(WHAT IS BEING ASKED): Determine how many lines below include the string "card". Reply with the number only.

Collected data:
╭──

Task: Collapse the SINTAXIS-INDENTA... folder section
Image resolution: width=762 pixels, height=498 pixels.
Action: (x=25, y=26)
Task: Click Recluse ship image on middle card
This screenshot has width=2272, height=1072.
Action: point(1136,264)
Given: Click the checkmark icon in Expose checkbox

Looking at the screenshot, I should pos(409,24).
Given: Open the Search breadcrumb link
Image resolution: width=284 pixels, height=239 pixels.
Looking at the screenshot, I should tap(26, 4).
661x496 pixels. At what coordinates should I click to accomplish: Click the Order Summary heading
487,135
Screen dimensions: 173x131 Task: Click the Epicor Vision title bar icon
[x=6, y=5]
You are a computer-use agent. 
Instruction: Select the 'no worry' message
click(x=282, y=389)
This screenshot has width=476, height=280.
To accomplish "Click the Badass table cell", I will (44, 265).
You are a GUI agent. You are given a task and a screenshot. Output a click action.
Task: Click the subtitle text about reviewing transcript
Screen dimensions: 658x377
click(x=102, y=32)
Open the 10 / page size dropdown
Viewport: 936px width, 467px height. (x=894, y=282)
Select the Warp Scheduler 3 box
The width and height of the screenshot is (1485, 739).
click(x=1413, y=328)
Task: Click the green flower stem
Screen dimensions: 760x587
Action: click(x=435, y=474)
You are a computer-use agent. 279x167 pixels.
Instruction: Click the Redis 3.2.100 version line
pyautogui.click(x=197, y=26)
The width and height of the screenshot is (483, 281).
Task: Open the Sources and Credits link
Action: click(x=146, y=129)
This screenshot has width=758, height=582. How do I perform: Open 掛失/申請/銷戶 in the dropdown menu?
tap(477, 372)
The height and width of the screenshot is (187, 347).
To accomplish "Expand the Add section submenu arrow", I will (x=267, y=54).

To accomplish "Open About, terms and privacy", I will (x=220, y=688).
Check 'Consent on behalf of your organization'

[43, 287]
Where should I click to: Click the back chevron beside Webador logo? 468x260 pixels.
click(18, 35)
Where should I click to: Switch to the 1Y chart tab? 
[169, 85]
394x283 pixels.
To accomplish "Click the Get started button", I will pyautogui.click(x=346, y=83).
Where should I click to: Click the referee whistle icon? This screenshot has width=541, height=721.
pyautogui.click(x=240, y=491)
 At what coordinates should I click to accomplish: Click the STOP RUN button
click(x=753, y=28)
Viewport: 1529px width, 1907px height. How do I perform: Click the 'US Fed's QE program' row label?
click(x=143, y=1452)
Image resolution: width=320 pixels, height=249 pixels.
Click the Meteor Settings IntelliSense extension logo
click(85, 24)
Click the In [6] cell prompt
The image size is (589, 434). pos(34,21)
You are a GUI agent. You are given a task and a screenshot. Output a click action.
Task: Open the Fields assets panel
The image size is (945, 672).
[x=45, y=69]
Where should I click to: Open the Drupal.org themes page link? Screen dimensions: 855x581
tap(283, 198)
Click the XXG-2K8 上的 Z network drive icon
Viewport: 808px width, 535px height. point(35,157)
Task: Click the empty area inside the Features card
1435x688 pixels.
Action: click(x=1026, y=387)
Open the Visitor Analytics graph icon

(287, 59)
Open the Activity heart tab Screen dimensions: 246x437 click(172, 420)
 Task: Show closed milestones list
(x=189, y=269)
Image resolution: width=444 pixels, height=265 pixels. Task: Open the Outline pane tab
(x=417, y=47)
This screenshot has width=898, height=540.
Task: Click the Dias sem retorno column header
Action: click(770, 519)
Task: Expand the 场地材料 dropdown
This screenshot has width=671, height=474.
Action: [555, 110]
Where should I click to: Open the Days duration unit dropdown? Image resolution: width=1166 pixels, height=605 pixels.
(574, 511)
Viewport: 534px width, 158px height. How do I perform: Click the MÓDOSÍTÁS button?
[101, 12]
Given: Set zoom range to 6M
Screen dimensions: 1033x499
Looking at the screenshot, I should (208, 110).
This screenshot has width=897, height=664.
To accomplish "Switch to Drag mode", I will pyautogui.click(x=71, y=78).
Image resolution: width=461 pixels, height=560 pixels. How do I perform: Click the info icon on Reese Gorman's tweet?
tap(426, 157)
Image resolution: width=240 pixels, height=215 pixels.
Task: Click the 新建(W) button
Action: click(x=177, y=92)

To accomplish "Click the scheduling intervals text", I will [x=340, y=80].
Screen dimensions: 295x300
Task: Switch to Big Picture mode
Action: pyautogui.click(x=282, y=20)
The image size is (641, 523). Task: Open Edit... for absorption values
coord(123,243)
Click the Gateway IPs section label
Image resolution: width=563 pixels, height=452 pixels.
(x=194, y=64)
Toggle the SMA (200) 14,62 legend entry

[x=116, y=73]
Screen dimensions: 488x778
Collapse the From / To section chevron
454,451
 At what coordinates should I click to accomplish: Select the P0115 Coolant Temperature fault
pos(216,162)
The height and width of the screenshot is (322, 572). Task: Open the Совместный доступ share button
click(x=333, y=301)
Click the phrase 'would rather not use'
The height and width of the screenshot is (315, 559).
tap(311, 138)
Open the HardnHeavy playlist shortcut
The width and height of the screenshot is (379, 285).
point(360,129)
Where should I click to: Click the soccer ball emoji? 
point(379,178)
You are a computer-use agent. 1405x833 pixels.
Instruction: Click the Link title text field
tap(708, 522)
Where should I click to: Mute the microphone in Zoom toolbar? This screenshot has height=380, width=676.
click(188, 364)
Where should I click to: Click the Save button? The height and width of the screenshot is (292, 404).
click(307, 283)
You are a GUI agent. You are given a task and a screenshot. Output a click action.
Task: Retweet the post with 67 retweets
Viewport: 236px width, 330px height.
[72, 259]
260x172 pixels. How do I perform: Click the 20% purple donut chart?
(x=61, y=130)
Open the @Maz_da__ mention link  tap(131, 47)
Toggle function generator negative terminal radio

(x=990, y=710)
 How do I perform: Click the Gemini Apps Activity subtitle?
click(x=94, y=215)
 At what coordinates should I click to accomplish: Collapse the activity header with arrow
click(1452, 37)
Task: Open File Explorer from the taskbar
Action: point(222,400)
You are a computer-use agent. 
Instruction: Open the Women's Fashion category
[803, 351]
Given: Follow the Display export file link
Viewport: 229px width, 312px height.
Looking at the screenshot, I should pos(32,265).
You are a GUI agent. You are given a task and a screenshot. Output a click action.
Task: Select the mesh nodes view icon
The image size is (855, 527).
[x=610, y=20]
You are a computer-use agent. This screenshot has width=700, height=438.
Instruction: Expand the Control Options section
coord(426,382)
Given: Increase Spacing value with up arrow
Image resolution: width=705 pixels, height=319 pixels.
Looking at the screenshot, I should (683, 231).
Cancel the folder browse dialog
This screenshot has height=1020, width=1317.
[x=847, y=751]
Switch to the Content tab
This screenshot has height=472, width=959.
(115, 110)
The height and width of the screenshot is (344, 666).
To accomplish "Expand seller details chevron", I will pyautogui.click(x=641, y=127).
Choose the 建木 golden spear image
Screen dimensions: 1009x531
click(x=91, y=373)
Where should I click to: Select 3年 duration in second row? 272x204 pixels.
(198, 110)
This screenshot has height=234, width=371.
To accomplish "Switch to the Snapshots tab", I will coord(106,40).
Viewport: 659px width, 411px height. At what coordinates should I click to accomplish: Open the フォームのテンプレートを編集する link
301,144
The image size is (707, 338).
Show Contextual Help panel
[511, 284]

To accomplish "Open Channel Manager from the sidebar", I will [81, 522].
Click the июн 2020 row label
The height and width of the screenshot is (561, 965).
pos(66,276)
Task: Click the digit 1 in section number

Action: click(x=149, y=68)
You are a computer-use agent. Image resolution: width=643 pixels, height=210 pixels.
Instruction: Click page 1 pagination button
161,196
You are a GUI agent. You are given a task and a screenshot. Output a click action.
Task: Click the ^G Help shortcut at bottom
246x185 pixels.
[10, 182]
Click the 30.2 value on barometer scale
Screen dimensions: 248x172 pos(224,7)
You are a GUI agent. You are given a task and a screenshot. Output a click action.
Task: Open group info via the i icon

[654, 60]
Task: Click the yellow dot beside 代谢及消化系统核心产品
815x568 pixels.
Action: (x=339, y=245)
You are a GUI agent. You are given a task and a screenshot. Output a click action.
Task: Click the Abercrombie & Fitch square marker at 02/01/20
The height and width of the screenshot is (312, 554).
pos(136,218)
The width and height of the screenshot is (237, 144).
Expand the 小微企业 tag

╰──

(SOLUTION): 2